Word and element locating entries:
● ● ●

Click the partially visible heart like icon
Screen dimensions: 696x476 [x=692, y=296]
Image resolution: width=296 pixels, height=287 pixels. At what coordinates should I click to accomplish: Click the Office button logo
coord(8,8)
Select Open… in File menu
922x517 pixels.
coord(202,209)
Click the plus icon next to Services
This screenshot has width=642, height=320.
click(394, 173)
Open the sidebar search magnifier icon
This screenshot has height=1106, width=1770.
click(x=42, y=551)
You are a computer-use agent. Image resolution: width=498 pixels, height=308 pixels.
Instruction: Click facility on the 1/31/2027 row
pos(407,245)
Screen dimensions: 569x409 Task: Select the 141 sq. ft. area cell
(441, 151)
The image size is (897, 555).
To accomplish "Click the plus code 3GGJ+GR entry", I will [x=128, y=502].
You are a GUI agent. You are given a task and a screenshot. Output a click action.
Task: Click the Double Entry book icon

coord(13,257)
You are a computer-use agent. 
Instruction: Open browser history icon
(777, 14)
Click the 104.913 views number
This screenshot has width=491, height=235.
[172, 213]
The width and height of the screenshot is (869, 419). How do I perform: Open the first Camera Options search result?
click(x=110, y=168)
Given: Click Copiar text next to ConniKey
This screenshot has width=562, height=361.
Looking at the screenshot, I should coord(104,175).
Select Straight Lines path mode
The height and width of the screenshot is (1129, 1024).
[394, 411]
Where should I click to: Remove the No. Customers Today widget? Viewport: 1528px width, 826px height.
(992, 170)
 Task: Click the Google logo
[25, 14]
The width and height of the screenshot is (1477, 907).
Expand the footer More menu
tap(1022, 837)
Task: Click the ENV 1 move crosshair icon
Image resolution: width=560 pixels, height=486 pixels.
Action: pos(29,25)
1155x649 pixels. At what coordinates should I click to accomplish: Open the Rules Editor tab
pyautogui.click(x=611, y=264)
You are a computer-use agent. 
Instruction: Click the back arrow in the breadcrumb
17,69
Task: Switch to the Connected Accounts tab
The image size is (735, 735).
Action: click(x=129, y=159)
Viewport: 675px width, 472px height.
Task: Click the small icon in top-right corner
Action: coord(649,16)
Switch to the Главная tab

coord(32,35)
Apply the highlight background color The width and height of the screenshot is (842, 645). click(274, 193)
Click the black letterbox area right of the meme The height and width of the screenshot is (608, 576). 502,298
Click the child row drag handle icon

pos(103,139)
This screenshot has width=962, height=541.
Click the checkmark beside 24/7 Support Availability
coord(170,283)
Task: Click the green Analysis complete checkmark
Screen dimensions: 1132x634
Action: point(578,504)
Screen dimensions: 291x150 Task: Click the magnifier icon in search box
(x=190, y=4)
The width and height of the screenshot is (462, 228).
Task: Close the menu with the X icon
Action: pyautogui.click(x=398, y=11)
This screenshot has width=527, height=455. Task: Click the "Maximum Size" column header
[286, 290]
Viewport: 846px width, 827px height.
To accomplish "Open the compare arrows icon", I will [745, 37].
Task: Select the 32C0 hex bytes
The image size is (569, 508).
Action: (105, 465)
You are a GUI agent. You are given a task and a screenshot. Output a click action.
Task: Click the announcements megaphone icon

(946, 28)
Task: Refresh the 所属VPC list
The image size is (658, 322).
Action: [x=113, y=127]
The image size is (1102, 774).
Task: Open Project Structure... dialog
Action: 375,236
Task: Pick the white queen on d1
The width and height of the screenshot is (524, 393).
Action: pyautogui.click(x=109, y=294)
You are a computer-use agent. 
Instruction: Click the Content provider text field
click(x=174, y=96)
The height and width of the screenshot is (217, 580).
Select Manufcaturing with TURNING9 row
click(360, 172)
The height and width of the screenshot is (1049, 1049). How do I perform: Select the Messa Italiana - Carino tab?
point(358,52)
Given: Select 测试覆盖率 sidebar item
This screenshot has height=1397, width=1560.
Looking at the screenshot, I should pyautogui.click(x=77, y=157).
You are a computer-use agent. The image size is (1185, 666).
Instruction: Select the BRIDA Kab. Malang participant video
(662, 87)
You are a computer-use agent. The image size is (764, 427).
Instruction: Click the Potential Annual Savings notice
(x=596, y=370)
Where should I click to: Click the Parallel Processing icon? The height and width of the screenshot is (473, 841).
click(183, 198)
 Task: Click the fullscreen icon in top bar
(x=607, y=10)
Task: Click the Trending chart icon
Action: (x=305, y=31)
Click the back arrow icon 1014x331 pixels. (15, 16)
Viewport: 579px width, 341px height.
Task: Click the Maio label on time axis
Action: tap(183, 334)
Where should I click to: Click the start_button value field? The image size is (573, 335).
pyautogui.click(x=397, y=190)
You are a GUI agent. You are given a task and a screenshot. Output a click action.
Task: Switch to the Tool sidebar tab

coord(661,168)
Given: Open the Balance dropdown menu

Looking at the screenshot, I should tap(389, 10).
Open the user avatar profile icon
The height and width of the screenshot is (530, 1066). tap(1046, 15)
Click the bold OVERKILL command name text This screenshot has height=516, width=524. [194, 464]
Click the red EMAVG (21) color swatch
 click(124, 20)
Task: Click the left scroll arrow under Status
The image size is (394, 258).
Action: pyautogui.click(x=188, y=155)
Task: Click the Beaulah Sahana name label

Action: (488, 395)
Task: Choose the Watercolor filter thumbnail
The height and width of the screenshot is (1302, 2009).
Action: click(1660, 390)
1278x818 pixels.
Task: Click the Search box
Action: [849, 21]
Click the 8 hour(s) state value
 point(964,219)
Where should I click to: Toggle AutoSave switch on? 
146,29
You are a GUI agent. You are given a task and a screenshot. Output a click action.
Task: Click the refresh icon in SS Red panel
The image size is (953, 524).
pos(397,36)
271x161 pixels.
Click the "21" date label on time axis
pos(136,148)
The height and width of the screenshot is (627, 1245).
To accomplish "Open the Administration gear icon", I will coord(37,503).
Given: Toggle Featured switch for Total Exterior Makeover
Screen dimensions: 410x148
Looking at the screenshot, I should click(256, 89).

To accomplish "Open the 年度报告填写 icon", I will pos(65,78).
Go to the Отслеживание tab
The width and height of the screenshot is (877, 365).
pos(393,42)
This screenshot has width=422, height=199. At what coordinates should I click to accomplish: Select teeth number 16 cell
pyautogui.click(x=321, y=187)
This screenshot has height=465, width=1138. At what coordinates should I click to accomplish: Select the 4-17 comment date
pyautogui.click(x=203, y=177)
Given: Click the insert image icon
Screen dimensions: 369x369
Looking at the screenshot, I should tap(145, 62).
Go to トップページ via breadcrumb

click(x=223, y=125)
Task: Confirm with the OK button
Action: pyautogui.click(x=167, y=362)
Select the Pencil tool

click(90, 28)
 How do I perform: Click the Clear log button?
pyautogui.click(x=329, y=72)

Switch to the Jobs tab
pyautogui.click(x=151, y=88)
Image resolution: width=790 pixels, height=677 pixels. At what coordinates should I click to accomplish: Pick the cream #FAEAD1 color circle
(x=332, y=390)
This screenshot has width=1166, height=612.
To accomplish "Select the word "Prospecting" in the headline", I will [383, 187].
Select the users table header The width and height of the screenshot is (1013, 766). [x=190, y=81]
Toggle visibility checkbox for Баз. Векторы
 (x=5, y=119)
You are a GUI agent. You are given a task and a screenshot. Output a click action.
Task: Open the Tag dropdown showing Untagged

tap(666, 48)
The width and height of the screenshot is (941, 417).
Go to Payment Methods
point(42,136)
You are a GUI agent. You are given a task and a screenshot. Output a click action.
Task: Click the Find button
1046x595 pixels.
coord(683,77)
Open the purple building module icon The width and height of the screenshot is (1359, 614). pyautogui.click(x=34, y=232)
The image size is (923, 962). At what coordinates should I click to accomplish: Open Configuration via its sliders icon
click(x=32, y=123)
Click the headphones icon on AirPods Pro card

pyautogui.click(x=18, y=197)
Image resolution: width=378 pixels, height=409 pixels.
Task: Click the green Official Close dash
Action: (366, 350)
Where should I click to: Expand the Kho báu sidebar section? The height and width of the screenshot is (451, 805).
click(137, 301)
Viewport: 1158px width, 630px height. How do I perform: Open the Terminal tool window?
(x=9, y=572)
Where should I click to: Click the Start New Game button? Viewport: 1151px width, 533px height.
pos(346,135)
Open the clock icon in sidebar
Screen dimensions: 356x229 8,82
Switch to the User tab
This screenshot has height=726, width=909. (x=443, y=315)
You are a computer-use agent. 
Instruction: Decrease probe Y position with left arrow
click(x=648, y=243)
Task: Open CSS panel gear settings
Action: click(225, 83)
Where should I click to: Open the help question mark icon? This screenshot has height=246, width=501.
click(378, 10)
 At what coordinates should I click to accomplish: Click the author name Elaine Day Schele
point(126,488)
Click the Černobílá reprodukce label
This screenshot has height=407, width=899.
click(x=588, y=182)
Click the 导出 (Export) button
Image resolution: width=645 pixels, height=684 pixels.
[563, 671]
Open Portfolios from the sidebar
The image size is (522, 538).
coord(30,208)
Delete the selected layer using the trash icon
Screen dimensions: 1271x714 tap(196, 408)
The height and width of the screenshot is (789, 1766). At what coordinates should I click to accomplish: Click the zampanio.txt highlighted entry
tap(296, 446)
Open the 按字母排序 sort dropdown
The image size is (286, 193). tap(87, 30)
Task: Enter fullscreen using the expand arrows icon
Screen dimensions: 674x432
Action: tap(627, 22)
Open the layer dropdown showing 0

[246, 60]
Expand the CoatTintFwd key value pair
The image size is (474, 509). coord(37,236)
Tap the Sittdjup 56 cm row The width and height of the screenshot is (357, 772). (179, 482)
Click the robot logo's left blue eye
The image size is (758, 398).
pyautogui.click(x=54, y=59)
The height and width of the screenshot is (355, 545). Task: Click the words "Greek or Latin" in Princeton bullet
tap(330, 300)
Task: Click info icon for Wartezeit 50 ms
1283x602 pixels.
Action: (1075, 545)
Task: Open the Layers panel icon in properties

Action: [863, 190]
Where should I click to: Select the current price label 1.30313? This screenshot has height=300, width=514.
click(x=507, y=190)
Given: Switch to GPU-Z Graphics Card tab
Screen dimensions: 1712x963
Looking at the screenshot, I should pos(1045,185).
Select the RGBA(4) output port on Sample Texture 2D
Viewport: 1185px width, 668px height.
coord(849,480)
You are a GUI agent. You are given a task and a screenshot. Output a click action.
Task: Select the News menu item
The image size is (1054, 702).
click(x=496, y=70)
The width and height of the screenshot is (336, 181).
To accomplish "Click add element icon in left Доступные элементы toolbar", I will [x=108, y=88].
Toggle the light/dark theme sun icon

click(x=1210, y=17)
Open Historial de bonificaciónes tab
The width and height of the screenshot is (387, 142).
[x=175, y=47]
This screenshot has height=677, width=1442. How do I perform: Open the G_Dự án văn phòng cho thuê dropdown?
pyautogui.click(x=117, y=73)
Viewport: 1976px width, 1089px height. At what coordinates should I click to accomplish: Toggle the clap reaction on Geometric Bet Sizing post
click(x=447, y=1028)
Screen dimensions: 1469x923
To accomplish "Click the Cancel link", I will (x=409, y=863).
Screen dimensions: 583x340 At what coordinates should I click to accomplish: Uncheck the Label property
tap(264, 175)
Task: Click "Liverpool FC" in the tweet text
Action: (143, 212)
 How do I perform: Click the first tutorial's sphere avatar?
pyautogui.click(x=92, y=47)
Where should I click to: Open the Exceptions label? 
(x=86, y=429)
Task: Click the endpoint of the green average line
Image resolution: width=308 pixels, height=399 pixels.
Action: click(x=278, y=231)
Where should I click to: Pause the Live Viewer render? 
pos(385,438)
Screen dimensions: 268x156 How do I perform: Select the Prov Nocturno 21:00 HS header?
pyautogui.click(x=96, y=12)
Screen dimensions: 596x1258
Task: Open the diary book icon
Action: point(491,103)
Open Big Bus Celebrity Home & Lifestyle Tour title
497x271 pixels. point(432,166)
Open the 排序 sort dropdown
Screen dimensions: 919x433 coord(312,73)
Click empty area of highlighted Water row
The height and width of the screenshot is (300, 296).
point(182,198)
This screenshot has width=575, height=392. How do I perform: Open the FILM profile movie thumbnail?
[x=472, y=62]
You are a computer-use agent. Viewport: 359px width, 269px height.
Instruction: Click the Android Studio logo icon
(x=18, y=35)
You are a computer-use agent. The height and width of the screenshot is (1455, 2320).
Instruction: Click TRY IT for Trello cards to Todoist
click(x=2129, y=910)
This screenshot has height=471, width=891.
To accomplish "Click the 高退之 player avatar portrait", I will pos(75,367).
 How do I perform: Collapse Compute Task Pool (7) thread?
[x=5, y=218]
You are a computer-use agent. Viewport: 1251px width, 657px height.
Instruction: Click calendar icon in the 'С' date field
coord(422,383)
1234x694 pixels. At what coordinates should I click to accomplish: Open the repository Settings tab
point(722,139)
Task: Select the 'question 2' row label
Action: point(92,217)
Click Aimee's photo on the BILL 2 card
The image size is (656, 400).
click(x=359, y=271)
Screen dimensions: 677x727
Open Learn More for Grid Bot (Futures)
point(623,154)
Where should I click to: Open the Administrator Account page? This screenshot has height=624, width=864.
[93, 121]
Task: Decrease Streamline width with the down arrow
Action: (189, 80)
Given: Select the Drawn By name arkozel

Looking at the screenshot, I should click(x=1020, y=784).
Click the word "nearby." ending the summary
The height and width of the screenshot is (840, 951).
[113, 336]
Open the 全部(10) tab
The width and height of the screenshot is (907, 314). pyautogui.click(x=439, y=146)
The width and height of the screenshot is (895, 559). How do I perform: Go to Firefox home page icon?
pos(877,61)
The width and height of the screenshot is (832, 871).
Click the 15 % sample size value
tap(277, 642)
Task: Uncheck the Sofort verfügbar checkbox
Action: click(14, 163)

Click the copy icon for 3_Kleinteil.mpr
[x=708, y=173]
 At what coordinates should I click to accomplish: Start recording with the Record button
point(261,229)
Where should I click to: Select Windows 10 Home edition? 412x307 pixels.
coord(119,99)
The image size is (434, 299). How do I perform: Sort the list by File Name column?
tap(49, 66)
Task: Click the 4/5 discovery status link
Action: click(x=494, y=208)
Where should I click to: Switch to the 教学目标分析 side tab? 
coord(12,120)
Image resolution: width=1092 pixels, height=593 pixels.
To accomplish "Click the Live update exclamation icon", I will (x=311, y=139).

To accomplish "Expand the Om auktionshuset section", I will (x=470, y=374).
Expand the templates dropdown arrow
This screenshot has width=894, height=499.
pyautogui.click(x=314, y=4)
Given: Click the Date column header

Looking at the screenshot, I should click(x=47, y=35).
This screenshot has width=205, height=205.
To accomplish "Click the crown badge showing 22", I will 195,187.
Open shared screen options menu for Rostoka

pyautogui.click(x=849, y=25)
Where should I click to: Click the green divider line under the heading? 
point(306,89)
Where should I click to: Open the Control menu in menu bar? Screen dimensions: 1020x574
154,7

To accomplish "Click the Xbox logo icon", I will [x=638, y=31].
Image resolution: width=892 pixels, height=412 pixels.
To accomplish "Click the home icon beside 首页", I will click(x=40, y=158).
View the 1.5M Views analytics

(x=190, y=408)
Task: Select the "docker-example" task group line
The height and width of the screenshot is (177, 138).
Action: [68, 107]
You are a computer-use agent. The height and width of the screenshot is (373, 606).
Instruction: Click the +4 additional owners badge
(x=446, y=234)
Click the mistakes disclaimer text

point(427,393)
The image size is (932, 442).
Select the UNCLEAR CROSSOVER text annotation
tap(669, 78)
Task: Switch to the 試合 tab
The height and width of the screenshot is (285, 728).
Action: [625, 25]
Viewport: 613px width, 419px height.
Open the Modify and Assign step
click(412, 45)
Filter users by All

● ● ●

_Short problem_.
Reproduce the stretch from the line containing "Task: Switch to the Connected Accounts tab" through the line containing "Action: point(578,504)", changing "checkmark" to "tick" and leaving everything else as it is. Give only those lines.

_Output of the task_.
Task: Switch to the Connected Accounts tab
The image size is (735, 735).
Action: click(x=129, y=159)
Viewport: 675px width, 472px height.
Task: Click the small icon in top-right corner
Action: coord(649,16)
Switch to the Главная tab

coord(32,35)
Apply the highlight background color The width and height of the screenshot is (842, 645). click(274, 193)
Click the black letterbox area right of the meme The height and width of the screenshot is (608, 576). 502,298
Click the child row drag handle icon

pos(103,139)
This screenshot has width=962, height=541.
Click the tick beside 24/7 Support Availability
coord(170,283)
Task: Click the green Analysis complete tick
Screen dimensions: 1132x634
Action: point(578,504)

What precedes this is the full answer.